Kids and Health Care: Promoting Physical Activity
Several sets of recommendations and guidelines have been established that define the quantity and quality of activity needed to optimize physical fitness and to identify the health-related benefits of physical activity among kids. Use these to help monitor both your child's health and level of activity.
According to the 1993 International Consensus Conference on Physical Activity Guidelines for Adolescents, adolescents should:
- be physically active daily, or nearly every day, as part of play, games, sports, work, transportation, recreation, physical education or planned exercise in the context of family, school and community activities; and
- engage in three or more sessions per week of activities that last 20 minutes or more at a time and that require moderate to vigorous levels of exertion.
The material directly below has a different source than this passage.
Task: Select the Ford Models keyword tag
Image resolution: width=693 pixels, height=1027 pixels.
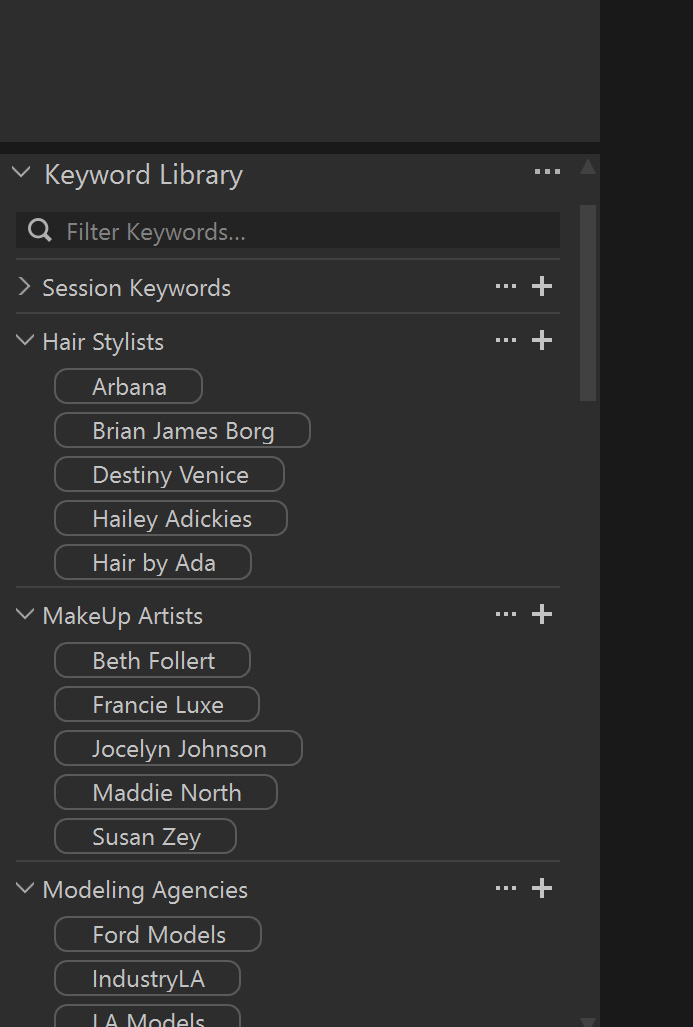Action: pos(158,935)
Kids have to be ready to make a change. If a child is not ready to change, provide brief reinforcement about healthy lifestyles and encourage him or her to engage in physical activity. Identifying the current barriers to activity and emphasizing current benefits also can be an important first step. Common barriers to physical activity may include:
- lack of time;
- lack of access to facilities;
- unsafe neighborhoods; and
- dislike of exercise.
Other suggestions for promoting physical activity:
- walking or bicycling for transportation;
- planning physically active rather than sedentary activities with friends (i.e., taking walks with friends rather than talking on the telephone, turning off the TV and putting the Gameboy down);
- planning active times or vacations with your kids;
- participating in dancing, skating and swimming classes;
- identifying activities that can be done indoors, such as exercise to videos, dancing to popular music or using a stationary bicycle;
- encouraging participation in after-school sports programs or club teams;
- allowing kids to utilize local rec centers, parks, and other public venues safe for kids to play; and
- identifying the exercise they already get (e.g., walking, using the stairs whenever possible).
Remember: Organized sports is not the only type of exercise that "counts."